(Excerpts from a dataset)
__________________________________________________

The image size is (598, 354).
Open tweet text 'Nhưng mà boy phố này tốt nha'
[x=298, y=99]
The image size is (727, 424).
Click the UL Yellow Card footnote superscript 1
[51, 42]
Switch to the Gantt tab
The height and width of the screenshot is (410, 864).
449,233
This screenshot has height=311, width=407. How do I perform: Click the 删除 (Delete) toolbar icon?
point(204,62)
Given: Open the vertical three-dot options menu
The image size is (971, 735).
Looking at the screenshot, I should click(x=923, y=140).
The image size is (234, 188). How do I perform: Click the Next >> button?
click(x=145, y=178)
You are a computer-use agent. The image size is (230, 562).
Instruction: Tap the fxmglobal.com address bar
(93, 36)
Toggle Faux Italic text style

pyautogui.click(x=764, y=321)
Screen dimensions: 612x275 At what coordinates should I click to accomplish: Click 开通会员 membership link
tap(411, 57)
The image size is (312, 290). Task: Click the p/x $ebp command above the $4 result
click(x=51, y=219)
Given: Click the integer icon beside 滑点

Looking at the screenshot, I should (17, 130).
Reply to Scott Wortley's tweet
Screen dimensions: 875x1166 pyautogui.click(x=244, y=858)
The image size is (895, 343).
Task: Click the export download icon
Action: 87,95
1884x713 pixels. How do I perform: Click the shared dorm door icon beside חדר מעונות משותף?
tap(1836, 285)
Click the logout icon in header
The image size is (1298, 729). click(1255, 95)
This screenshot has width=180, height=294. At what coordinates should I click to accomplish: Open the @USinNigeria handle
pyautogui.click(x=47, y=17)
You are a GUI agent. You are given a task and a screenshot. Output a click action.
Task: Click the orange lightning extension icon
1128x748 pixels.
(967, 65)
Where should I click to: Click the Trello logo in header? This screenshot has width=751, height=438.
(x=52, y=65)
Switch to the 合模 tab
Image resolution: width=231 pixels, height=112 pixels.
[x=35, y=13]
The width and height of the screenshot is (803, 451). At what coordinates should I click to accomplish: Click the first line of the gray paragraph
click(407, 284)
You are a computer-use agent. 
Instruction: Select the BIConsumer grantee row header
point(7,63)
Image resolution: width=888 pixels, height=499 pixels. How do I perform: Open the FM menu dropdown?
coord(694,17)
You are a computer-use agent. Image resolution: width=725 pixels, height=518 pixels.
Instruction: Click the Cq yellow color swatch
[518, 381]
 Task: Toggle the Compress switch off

__________________________________________________

# What to produce
Going through the data above, please tally the lines that contain the string "computer" and return only the total.

# Result for this exercise
3